If you cash out your 401(k) to start a business, you will need to request paperwork from your provider to start the process. This typically can be requested online or over the phone.
Implications of Withdrawing From a Traditional 401(k) or IRA
Cashing out your 401(k) before age 59 1/2 can generate a lot of tax liability and penalties. Contributions made to 401(k) and IRA accounts are made from pretax income. Taxes are charged not in the year you contribute funds, but in the year you withdraw funds. There are exceptions to the 10% penalty that you may qualify for in either a 401(k) or IRA cash out, but they are not related to starting or buying a business.
These exceptions include:
- Qualified educational expenses
- Certain medical expenses
- Financial hardship as defined by the IRS
When you cash out your 401(k), you will have to pay both federal and state taxes on the amount you withdraw as gross income for the year. This could also adjust the tax bracket you fall into. When you withdraw funds, your plan administrator will withhold 20% of the funds and send it to the IRS to cover your federal taxes.
On top of taxes, you will also have to pay a 10% penalty for withdrawing funds before retirement age (59 1/2). This yields an initial 30% in taxes and penalties, with the potential for additional tax liability at year-end.
Implications of Withdrawing From a Roth IRA or 401(k)
Contributions to a Roth retirement account are taxed in the year the income is earned, and all withdrawals after you hit age 59 1/2 are made without tax obligations as long as your plan is at least five years old. Similar to traditional retirement plans, cashing out your Roth IRA before that age will cost you a 10% penalty on all earnings within the plan.

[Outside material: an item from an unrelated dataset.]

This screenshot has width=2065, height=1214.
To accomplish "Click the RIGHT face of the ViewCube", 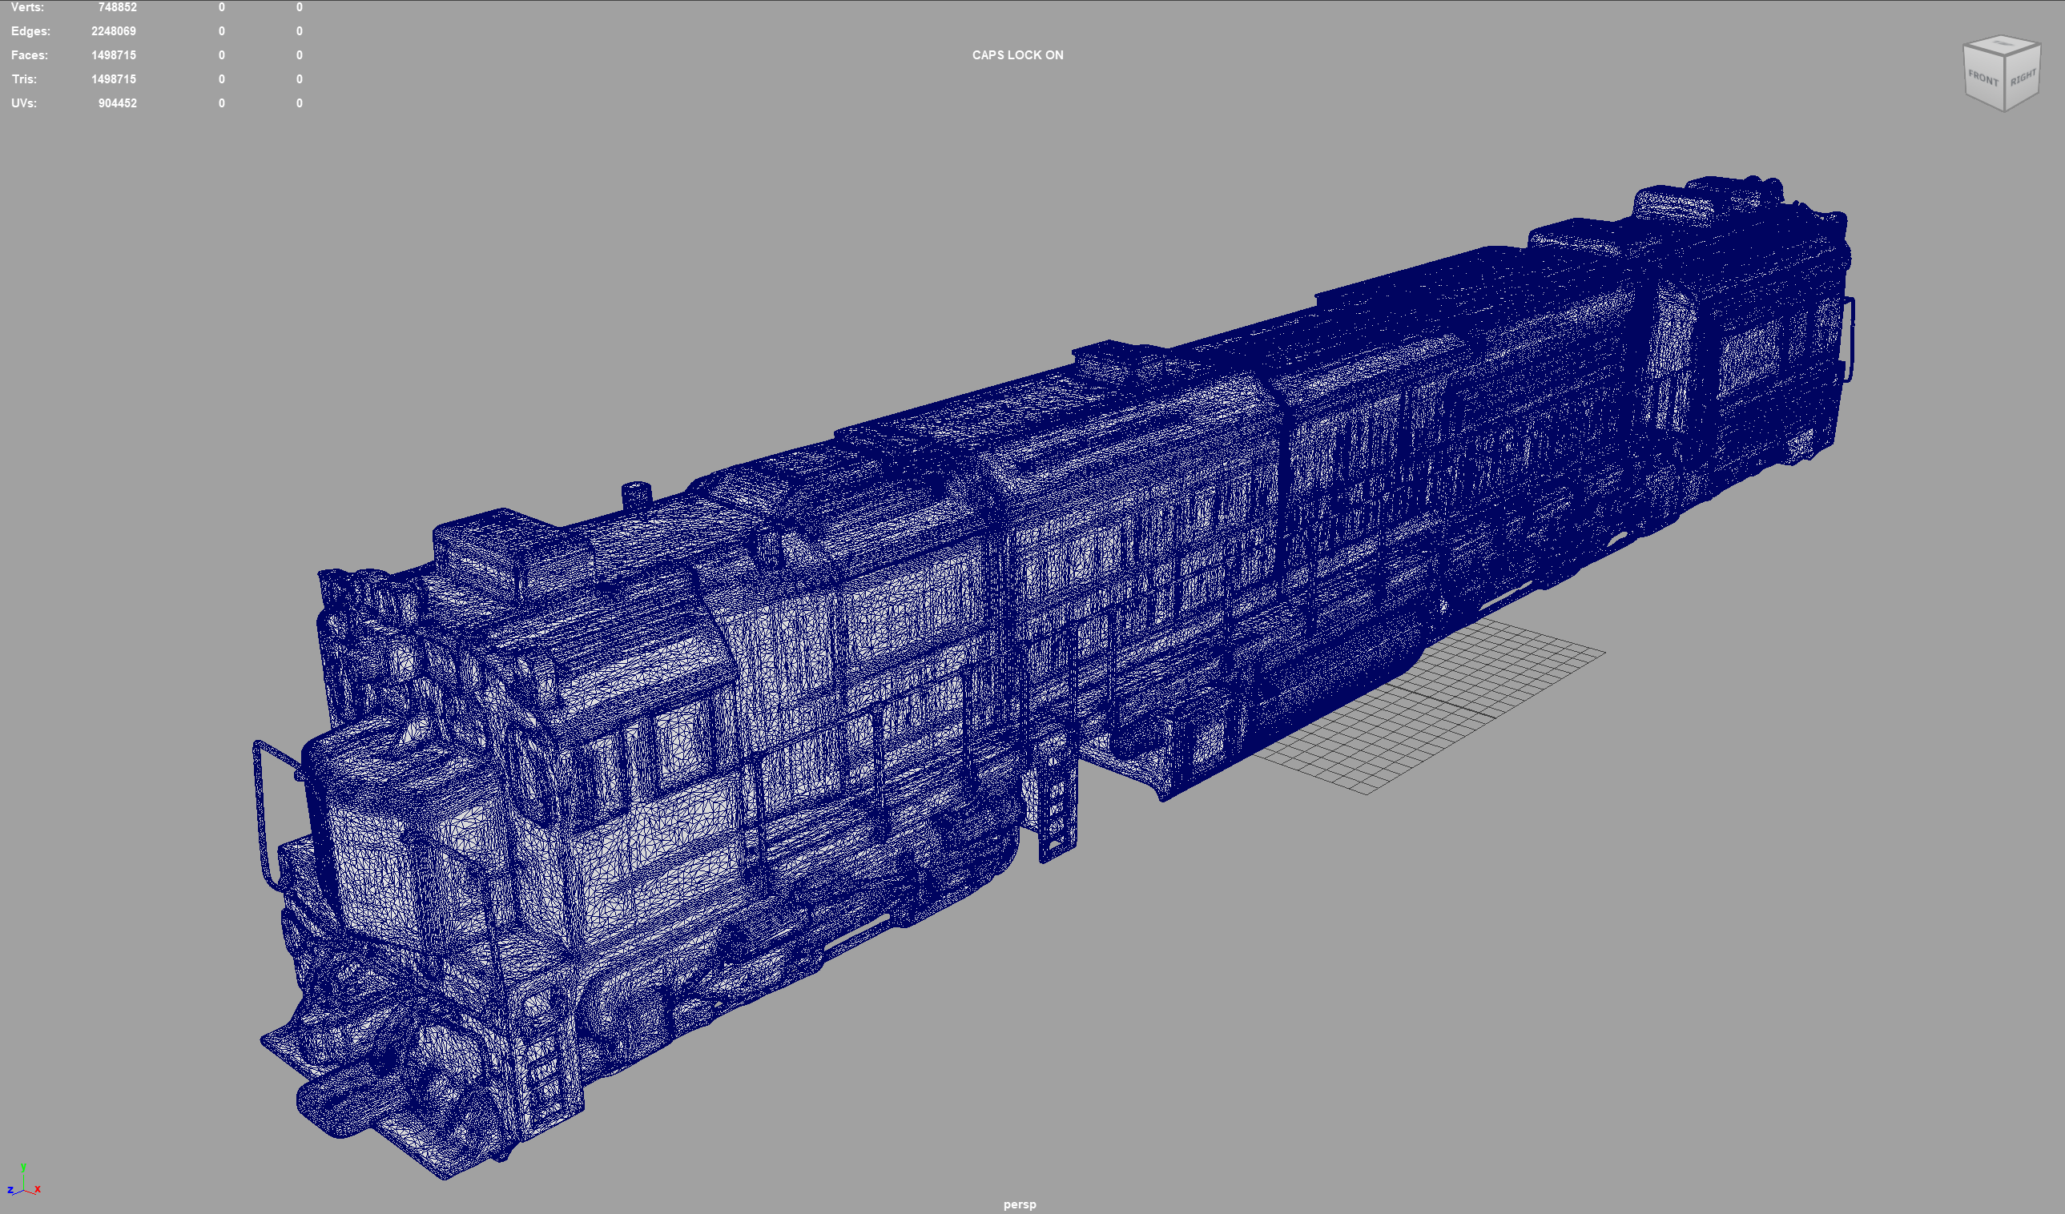I will point(2022,78).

For example, if you put $20,000 into your IRA in 2019, then you can withdraw that $20,000 tax- and penalty-free at the end of 2023, but any money that $20,000 has made is not eligible. Using a Roth IRA to start a business may be ideal if you have a large number of contributions that have been in your retirement plan for at least five years.
Using Retirement Funds With Startup Loans
While the current average 401(k) balance has never been higher, according to Fidelity, it is only $123,900. This amount may not be enough to start or buy the business you want, and you may need additional financing. Small Business Administration (SBA) loans are a popular source of financing for businesses; however, many business owners also utilize personal funds to help get the financing they need.
You can utilize your retirement funds as part of your financing needs. Most lenders will require 20% of the loan package as a down payment. However, if you have sufficient funds available without significantly impacting your retirement account, you can lower your total debt and monthly payments by adding additional money down.
If you are considering using part or all of your 401(k) to buy, start, or expand a business, it’s important to know the options available and the tax consequences of those options. A ROBS conversion of your retirement account is preferred if you have at least $50,000 available. Withdrawing from your traditional 401(k) or IRA should only be considered as a last resort or if you are age 59 1/2 or older and are willing to claim the withdrawal as taxable income.